Excerpted passage:
-- START --

Business Bangalored

From X-rays read in Australia to computer troubleshooting calls answered in India and back-office operations handled around the world—all for U.S. firms—thousands of jobs once filled stateside are now offshore, and the term Bangalored, in reference to India's high-tech city, has entered the lexicon to refer to American layoffs due to outsourcing.

For companies, outsourcing can mean lower payroll costs, helping them better compete in a global marketplace. For offshore workers, it often means employment opportunities they wouldn't otherwise have. For many U.S. workers, it prompts fear that they may be unemployed.

Is offshore outsourcing a competitive threat or a competitive strength?

Barry Epstein

BSEE '61, MSEE '63
President, EcoStatic Systems LLC

Answer: Offshore outsourcing without balance is a competitive threat to the U.S.

Without positioning myself as an isolationist, I do have concerns about the high level of offshore outsourcing by U.S. companies. I feel that left unchecked, it could greatly harm our country, not only in the immediate loss of jobs here, but also, and even more alarming, in loss of expertise and production capabilities in this country.

I believe we should tread carefully in this realm, striking a balance that preserves expertise and, with that, many jobs.

I do understand that companies often enjoy a competitive edge price-wise because offshore outsourcing costs can be less than U.S. employees. But we must be concerned with the long-term effects this can have on our country's strength.

We've seen negative impacts because of the decline and even loss of various U.S. industries. Some may say that outsourcing software development is different. But it isn't. Might we lose our expertise to do software development in this country because of offshore outsourcing?

I'm concerned that our universities, too, may be contributing to the threat. Our universities are helping build universities in other countries. While this certainly has merit, could it be a factor in declining strength here at home? Could this assistance eventually lead to transfer of cutting-edge research to facilities now being developed elsewhere?

The people who lose jobs here also concern me. We have a moral responsibility to help people throughout the world, but we also have to find a point of balance. Not outsourcing offshore isn't realistic in today's world. But I think companies may look too much at what they can save rather than believing in the future of the country. That may be especially true in some intellectual areas. And I hope hindsight never shows it was true in military areas.

We can't close our eyes to the need for long-term balance. Otherwise, we'll lose our expertise—and perhaps more—here in the U.S.

-- END --

Lines of data:
-- START --

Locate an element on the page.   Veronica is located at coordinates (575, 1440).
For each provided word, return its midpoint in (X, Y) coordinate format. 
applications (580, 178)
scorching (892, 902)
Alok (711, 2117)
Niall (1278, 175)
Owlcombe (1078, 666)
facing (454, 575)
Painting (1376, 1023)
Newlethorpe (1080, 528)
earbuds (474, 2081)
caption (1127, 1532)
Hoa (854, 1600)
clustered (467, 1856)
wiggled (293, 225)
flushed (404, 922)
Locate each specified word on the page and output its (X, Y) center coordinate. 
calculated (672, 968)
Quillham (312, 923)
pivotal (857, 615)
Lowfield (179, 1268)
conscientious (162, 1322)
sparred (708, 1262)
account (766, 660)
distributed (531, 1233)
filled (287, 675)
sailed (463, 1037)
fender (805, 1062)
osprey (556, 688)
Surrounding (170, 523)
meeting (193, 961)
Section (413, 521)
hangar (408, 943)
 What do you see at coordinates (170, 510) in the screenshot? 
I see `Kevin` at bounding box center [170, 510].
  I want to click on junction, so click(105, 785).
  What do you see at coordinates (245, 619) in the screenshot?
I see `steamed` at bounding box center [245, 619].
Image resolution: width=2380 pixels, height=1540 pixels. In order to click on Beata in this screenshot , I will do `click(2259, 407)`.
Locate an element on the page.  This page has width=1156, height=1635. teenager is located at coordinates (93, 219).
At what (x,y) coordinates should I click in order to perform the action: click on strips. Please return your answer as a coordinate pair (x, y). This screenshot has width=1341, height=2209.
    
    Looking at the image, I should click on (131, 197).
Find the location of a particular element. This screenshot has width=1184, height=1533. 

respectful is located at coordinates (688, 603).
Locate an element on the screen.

-- END --

What to work on:
1. Output the part of the outsourcing text starting with "Business Bangalored" and going on through "a competitive strength?", copied word for word.
2. In the records, switch "specified" to "given" in the lines starting with the line with "flushed (404, 922)" and going on through the line with "hangar (408, 943)". Return only those lines, with nothing else changed.
The text and the records have no connection to each other.

Responses for each task:
1.
Business Bangalored

From X-rays read in Australia to computer troubleshooting calls answered in India and back-office operations handled around the world—all for U.S. firms—thousands of jobs once filled stateside are now offshore, and the term Bangalored, in reference to India's high-tech city, has entered the lexicon to refer to American layoffs due to outsourcing.

For companies, outsourcing can mean lower payroll costs, helping them better compete in a global marketplace. For offshore workers, it often means employment opportunities they wouldn't otherwise have. For many U.S. workers, it prompts fear that they may be unemployed.

Is offshore outsourcing a competitive threat or a competitive strength?

2.
flushed (404, 922)
Locate each given word on the page and output its (X, Y) center coordinate. 
calculated (672, 968)
Quillham (312, 923)
pivotal (857, 615)
Lowfield (179, 1268)
conscientious (162, 1322)
sparred (708, 1262)
account (766, 660)
distributed (531, 1233)
filled (287, 675)
sailed (463, 1037)
fender (805, 1062)
osprey (556, 688)
Surrounding (170, 523)
meeting (193, 961)
Section (413, 521)
hangar (408, 943)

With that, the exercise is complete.